## DIRECTIONS
Lines in the records below that contain the word "agent" must each be copied.
*** RECORDS FOR PROCESSING Section Begins ***
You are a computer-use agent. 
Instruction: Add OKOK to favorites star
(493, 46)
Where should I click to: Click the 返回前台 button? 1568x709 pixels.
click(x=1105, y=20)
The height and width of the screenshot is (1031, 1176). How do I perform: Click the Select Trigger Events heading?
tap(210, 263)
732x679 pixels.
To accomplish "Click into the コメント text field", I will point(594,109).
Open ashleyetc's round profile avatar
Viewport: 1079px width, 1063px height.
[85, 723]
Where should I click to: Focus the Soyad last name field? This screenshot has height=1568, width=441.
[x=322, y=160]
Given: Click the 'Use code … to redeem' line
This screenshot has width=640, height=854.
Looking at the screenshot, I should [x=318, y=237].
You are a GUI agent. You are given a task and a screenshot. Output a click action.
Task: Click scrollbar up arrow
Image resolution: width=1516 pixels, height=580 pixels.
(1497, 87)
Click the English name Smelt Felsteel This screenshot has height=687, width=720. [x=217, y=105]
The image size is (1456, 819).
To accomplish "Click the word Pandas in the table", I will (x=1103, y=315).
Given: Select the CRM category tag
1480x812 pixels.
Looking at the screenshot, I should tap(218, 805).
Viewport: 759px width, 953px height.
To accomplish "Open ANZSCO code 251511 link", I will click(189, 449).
*** RECORDS FOR PROCESSING Section Ends ***
## EXERCISE RESULT
You are a computer-use agent. 
You are a GUI agent. You are given a task and a screenshot. Output a click action.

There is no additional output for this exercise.